Les trois moments de plus grande solitude

Les moments de plus grande solitude sont ceux où il y a un changement radical par rapport aux liens les plus forts que nous entretenons et qui génèrent souvent un sentiment d'impuissance. Ces variations nous obligent à relever de nouveaux défis.
Les trois moments de plus grande solitude

Dernière mise à jour : 11 avril, 2022

D’une manière ou d’une autre, nous traversons tous des moments où nous ressentons une grande solitude. Cependant, il y a des moments que nous pourrions baptiser comme les plus solitaires de la vie en raison de leur tendance à isoler. Ils correspondent à ces épisodes où l’on fait face à des séparations douloureuses, celles-là mêmes qui nous déchirent un peu à l’intérieur quand nous y sommes confronté.

On dit que ce sont les moments les plus solitaires parce que la souffrance que nous vivons ne peut pas vraiment être partagée avec quelqu’un. Ce sont des douleurs si intimes, et parfois si intenses, qu’il est très difficile pour quelqu’un de trouver et ressentir un sentiment de compagnie.

L’une des caractéristiques des moments de grande solitude est qu’ils s’accompagnent d’un sentiment d’impuissance et de peur qui dure généralement un certain temps. Ils impliquent également un changement important dans notre vision du monde et précipitent généralement des transformations importantes dans notre mode de vie habituel.

« La solitude de l’homme n’est rien de plus que sa peur de la vie. »

-Eugène O’Neill-

Fille triste représentant le regret

Une étude sur les moments de plus grande solitude

Comment ces trois moments de plus grande solitude ont-ils été identifiés ? Tout est le résultat d’une étude menée par l’Université de Californie, à laquelle 340 personnes ont participé.

Les volontaires étaient âgés de 27 à 101 ans. Le consensus dans les réponses était élevé et, pour cette raison, on a considéré que les résultats pouvaient être généralisés.

Les personnes interrogées ont convenu que les âges auxquels elles avaient vécu des moments de solitude étaient la fin de la vingtaine et le début de la trentaine ; au milieu de la cinquantaine et après 80 ans.

En analysant les raisons pour lesquelles on ressentait un sentiment de plus grande solitude à ces âges, les chercheurs ont découvert qu’elles coïncidaient avec trois événements importants de la vie.

  • La première est la séparation définitive avec les parents pour aller vivre seuls.
  • La seconde, le départ des enfants avec pour conséquence le « nid vide ».
  • Et la troisième était la perte fréquente de liens qui se produit dans la vieillesse.

1. Séparation des parents

Dans des conditions normales, le lien avec les parents est le plus profond qui s’établisse tout au long de la vie. Il a toujours ses hauts et ses bas, ses moments sublimes et ses ressentiments sourds.

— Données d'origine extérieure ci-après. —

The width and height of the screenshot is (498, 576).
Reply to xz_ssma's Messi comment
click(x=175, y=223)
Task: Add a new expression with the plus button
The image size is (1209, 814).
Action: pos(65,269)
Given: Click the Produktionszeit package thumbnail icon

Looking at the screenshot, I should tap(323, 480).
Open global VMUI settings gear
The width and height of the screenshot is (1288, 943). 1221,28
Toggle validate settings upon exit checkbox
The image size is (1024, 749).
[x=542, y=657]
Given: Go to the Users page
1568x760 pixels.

Ni les parents ni les enfants ne sont parfaits, et cette relation sera donc comme des montagnes russes. Cependant, en général, sa base est solide, le ton général est amical et affectueux et ses racines sont profondes.

Pour la même raison, quand vient le temps de quitter la maison, il y a quelque chose qui meurt à jamais en nous. Au début, on peut éprouver une grande solitude et il n’est pas rare que des peurs un peu enfantines se ravivent. À ce moment, pour cette nouvelle étape dans la conquête de l’autonomie, la santé de l’estime de soi est très importante.

2. Quand les enfants partent

C’est le croisement de la relation entre parents et enfants. Les parents ressentent également une immense solitude lorsque leurs enfants partent. Que la cohabitation ait été facile ou difficile, ils hésitent à « livrer » leurs enfants au monde, même lorsqu’ils sont conscients que l’heure est venue. Ils vivent une impuissance inversée : ils pensent que leurs enfants auront besoin d’eux et qu’ils ne seront pas là.

Le départ des enfants implique aussi une importante restructuration vitale. L’un des rôles fondamentaux joués par les parents n’est plus valable. Ainsi, ils doivent générer de nouvelles coutumes qui ne tournent pas autour de leurs enfants.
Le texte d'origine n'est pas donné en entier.